What you should do
Your answer must consist solely of the lines from the start of the entries below through the line with "Accept All (391, 1909)", unchanged.

· · · · · · ·

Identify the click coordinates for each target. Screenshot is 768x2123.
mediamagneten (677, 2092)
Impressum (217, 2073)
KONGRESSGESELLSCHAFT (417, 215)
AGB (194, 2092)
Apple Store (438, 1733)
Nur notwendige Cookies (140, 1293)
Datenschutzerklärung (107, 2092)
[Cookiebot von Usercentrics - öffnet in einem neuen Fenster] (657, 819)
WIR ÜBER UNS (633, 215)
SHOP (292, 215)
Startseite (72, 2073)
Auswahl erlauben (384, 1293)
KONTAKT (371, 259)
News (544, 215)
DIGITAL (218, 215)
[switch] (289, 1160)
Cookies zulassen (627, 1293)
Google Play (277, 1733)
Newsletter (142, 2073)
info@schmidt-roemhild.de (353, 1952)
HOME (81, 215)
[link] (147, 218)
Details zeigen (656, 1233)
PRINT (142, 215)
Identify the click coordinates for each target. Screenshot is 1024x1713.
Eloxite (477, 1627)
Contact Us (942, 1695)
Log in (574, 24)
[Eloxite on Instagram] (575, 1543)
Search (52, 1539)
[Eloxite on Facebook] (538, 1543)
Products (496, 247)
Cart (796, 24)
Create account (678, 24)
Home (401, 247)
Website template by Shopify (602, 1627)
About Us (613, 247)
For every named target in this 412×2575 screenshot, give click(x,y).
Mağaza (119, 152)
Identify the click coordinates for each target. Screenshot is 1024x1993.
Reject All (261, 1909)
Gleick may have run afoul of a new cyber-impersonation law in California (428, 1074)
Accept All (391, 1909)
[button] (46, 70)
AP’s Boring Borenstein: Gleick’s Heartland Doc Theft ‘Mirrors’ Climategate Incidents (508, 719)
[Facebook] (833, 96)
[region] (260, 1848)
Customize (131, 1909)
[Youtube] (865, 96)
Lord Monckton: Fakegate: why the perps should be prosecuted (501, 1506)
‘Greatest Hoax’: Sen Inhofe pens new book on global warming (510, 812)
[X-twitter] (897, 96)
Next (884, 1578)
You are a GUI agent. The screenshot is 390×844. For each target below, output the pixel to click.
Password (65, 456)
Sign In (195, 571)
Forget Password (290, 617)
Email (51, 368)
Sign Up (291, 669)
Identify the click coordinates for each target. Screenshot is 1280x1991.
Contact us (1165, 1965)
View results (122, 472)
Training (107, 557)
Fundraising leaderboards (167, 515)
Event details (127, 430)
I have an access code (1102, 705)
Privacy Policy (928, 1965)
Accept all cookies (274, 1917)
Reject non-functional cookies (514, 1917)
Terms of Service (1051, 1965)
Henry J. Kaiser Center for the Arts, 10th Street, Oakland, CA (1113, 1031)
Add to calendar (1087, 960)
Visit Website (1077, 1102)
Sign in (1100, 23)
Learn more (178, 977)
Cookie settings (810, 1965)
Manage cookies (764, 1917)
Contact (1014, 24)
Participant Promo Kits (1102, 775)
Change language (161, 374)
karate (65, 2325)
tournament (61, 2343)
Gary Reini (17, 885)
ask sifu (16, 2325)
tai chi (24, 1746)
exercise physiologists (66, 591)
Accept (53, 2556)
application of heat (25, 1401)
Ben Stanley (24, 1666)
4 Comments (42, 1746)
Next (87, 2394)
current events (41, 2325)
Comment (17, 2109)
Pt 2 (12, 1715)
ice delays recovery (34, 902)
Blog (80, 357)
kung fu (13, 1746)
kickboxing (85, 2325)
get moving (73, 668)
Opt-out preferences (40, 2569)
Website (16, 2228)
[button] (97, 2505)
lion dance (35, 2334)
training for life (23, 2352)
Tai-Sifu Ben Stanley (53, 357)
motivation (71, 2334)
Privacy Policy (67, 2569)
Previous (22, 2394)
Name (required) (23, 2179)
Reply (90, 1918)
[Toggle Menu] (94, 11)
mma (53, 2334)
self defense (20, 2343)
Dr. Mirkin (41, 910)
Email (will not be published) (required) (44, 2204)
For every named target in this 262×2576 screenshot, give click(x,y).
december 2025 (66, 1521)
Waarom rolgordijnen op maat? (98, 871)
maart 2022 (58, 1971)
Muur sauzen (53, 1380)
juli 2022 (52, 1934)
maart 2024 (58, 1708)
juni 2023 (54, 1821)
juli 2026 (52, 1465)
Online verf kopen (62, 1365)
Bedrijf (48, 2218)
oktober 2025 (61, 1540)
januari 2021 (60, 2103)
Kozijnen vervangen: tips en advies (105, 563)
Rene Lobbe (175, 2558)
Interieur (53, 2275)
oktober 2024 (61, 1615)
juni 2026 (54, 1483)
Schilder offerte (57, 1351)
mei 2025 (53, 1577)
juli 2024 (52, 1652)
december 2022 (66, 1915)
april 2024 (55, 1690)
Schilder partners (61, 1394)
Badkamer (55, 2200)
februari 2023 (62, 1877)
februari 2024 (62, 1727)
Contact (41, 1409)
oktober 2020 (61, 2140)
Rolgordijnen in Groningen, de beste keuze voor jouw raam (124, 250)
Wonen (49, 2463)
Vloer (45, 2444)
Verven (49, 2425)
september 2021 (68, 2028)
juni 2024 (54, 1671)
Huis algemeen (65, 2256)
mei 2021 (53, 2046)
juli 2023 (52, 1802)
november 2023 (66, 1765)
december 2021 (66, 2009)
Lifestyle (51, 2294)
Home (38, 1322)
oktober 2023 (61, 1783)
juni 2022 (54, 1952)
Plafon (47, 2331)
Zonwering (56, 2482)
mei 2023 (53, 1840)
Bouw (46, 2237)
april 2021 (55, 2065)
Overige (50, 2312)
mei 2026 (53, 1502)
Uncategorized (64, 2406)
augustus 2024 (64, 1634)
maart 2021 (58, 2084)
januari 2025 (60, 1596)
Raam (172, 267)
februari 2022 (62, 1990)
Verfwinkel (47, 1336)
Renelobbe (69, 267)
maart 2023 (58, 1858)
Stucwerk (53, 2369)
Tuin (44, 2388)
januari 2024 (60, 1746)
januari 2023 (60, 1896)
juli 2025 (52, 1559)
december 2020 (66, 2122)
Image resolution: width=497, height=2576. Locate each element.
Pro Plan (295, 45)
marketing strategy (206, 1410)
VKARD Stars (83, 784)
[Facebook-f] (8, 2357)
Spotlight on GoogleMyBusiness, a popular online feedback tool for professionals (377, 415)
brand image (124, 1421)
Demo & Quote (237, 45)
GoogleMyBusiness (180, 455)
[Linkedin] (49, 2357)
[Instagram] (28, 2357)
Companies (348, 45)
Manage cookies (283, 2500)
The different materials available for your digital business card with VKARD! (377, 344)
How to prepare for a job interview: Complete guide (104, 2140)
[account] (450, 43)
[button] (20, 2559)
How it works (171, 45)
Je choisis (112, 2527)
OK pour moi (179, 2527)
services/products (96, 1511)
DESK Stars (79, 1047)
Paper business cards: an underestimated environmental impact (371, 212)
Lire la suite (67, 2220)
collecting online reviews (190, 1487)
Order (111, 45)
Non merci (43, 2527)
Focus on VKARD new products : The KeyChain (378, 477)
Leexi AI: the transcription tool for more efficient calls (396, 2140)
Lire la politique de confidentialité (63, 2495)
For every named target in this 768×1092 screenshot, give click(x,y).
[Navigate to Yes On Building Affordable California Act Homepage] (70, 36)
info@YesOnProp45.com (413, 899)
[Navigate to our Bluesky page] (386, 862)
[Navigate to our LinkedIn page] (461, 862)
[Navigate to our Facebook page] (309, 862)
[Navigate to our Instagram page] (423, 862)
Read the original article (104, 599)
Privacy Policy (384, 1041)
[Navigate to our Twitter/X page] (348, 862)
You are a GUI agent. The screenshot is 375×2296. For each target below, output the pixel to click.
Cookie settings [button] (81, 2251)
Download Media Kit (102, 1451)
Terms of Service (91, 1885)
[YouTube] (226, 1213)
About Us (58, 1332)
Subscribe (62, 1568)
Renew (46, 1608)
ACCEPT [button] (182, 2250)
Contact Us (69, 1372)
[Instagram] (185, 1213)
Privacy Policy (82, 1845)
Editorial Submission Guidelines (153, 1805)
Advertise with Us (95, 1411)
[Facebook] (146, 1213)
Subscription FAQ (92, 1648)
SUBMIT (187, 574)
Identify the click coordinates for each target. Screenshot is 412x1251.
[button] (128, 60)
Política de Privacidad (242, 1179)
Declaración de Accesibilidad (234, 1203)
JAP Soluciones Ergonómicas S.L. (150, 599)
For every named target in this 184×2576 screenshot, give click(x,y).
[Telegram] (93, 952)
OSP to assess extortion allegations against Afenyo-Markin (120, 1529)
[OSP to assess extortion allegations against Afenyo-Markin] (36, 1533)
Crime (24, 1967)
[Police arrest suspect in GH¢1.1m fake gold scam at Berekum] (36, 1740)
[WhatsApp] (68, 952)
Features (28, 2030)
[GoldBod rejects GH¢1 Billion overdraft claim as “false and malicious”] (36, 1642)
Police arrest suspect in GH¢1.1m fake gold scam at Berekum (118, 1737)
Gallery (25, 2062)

· · · · · · ·

Your solution
Identify the click coordinates for each target. Screenshot is 768x2123.
mediamagneten (677, 2092)
Impressum (217, 2073)
KONGRESSGESELLSCHAFT (417, 215)
AGB (194, 2092)
Apple Store (438, 1733)
Nur notwendige Cookies (140, 1293)
Datenschutzerklärung (107, 2092)
[Cookiebot von Usercentrics - öffnet in einem neuen Fenster] (657, 819)
WIR ÜBER UNS (633, 215)
SHOP (292, 215)
Startseite (72, 2073)
Auswahl erlauben (384, 1293)
KONTAKT (371, 259)
News (544, 215)
DIGITAL (218, 215)
[switch] (289, 1160)
Cookies zulassen (627, 1293)
Google Play (277, 1733)
Newsletter (142, 2073)
info@schmidt-roemhild.de (353, 1952)
HOME (81, 215)
[link] (147, 218)
Details zeigen (656, 1233)
PRINT (142, 215)
Identify the click coordinates for each target. Screenshot is 1024x1713.
Eloxite (477, 1627)
Contact Us (942, 1695)
Log in (574, 24)
[Eloxite on Instagram] (575, 1543)
Search (52, 1539)
[Eloxite on Facebook] (538, 1543)
Products (496, 247)
Cart (796, 24)
Create account (678, 24)
Home (401, 247)
Website template by Shopify (602, 1627)
About Us (613, 247)
For every named target in this 412×2575 screenshot, give click(x,y).
Mağaza (119, 152)
Identify the click coordinates for each target. Screenshot is 1024x1993.
Reject All (261, 1909)
Gleick may have run afoul of a new cyber-impersonation law in California (428, 1074)
Accept All (391, 1909)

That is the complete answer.